-- Assignment 1 --
In the listing below, lay out everything from the line containing "pixels, height=823 pixels." down to the line containing "tab-other-fields: Other fields" as a numbered list, leaving out blank lines.

★ ★ ★

"Where Are You Baby?" is a song by English singer, songwriter and pop-rap artist Betty Boo, included on her debut album, Boomania (1990). It was released as a single in July 1990, peaking at number three on the UK Singles Chart in September 1990 and earning a Silver certification from the British Phonographic Industry on New Year's Day 1991. Outside the United Kingdom, the single reached number six in Ireland, number 10 in Spain, number 11 in New Zealand, and number 13 in Switzerland. It also charted in Australia, Germany, and the Netherlands. The song features a prominent sample of the Velvelettes song "He Was Really Sayin' Somethin'".

Critical reception
Steve Hochman from Los Angeles Times felt that "Where Are You Baby?" "is as engaging a bit of pop fluff as you’re likely to find, as wonderfully frothy as Bananarama’s early best—if not Lesley Gore’s." Paul Lester from Melody Maker said that the song "sounds like it was crafted by several experts with years of experience in how to contrive sublime chart noise." David Giles from Music Week wrote that the follow-up to the hugely successful "Doin' the Do" "should fare even better, since it possesses an instantly alluring chorus with distinct traces of Motown acts like the Supremes and Martha Reeves. A possible number one?"

★ ★ ★

-- Assignment 2 --
In the article on the Betty Boo song, which song by the Velvelettes does "Where Are You Baby?" sample?

★ ★ ★

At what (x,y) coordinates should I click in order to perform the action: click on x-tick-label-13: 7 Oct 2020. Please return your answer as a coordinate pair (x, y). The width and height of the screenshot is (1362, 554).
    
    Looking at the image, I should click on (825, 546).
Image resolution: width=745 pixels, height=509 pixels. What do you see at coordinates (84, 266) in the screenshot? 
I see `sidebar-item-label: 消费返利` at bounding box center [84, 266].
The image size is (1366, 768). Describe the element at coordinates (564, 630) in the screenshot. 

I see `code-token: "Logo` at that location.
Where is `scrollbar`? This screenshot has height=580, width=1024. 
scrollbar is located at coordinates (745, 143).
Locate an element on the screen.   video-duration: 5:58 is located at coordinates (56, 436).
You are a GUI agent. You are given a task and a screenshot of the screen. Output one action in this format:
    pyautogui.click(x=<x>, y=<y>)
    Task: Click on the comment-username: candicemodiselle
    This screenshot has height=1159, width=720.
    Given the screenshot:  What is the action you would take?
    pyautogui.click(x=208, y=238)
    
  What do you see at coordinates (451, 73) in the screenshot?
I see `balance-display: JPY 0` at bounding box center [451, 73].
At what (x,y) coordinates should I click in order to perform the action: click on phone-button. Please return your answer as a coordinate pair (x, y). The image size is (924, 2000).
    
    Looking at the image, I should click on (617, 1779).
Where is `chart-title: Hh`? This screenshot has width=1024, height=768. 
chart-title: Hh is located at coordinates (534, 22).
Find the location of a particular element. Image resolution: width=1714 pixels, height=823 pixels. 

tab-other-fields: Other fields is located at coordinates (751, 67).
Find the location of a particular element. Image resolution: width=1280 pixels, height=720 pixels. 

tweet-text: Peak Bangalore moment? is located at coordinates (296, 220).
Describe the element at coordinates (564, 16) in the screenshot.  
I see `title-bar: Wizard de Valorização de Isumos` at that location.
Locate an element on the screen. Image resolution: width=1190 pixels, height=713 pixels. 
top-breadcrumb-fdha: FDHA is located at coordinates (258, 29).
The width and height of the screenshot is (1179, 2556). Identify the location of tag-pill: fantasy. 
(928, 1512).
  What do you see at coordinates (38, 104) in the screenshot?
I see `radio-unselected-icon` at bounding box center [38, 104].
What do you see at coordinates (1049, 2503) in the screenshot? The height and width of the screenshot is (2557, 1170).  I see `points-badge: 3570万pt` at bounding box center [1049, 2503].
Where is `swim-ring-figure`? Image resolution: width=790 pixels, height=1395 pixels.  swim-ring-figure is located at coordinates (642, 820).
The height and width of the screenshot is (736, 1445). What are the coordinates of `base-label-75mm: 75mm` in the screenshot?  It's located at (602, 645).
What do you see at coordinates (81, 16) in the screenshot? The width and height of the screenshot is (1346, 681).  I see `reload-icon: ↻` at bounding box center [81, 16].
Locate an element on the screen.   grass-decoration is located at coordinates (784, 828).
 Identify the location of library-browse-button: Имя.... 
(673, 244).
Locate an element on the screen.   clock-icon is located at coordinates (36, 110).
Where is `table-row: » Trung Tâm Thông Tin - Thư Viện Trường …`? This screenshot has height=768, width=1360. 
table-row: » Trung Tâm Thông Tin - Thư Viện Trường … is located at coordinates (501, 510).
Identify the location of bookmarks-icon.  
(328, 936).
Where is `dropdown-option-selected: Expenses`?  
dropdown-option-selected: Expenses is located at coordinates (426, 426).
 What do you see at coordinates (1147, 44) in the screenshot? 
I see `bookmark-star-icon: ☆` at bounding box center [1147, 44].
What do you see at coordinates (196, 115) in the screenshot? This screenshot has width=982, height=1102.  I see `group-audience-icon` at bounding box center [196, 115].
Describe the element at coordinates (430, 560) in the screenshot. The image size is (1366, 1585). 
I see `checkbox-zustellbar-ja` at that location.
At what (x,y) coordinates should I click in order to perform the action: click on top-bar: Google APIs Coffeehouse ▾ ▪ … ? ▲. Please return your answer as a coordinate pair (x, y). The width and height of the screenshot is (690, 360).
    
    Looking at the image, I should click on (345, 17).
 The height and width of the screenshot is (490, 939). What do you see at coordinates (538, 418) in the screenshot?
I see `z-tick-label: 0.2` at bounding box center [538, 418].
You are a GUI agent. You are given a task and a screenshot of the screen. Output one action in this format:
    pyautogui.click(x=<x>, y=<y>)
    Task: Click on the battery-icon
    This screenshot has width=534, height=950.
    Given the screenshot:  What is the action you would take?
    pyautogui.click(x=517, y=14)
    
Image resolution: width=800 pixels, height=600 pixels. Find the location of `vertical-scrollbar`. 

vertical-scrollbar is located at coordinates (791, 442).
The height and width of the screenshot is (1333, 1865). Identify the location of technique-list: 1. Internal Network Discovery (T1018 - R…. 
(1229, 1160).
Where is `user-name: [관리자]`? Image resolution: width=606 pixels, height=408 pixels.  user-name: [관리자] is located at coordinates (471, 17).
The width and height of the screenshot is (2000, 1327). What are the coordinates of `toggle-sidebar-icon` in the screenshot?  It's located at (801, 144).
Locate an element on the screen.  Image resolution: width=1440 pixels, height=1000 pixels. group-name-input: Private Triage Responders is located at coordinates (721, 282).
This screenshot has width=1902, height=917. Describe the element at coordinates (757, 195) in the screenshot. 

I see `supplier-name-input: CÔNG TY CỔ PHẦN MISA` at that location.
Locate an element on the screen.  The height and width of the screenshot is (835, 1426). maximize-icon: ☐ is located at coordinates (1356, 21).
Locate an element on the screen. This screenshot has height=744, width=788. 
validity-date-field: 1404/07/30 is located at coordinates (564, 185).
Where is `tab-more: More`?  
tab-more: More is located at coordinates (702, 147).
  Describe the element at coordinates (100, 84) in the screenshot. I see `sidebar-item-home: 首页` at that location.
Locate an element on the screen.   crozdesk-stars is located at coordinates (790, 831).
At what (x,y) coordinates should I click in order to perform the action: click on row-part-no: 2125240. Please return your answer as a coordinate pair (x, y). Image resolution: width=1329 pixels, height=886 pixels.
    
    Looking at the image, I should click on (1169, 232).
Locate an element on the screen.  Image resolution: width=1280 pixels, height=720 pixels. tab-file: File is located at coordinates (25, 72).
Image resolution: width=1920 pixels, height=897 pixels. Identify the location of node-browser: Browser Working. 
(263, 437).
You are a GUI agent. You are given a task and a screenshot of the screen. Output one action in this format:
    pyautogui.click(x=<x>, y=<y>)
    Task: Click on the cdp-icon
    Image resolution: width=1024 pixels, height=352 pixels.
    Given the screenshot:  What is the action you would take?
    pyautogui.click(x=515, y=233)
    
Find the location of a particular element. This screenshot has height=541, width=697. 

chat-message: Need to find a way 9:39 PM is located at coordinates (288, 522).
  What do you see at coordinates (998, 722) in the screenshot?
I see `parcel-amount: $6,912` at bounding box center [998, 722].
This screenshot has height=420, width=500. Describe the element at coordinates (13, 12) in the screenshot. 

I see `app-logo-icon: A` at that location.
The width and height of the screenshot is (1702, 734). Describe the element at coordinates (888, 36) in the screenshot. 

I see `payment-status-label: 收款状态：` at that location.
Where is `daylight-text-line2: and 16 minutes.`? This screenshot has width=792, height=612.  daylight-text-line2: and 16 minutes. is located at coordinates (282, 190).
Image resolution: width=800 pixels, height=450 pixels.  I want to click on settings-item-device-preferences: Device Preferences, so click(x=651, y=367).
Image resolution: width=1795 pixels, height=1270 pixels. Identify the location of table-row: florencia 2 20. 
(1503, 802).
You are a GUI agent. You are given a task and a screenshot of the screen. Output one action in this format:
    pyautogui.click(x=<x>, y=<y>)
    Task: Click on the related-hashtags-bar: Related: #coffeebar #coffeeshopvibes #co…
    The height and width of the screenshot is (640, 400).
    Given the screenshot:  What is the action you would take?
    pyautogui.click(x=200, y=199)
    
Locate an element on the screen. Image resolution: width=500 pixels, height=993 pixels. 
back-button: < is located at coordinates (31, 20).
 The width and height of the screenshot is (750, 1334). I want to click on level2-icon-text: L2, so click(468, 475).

★ ★ ★

-- Written answer 1 --
1. Find the location of a particular element. Image resolution: width=1714 pixels, height=823 pixels. 
2. tab-other-fields: Other fields is located at coordinates (751, 67).

-- Written answer 2 --
"He Was Really Sayin' Somethin'"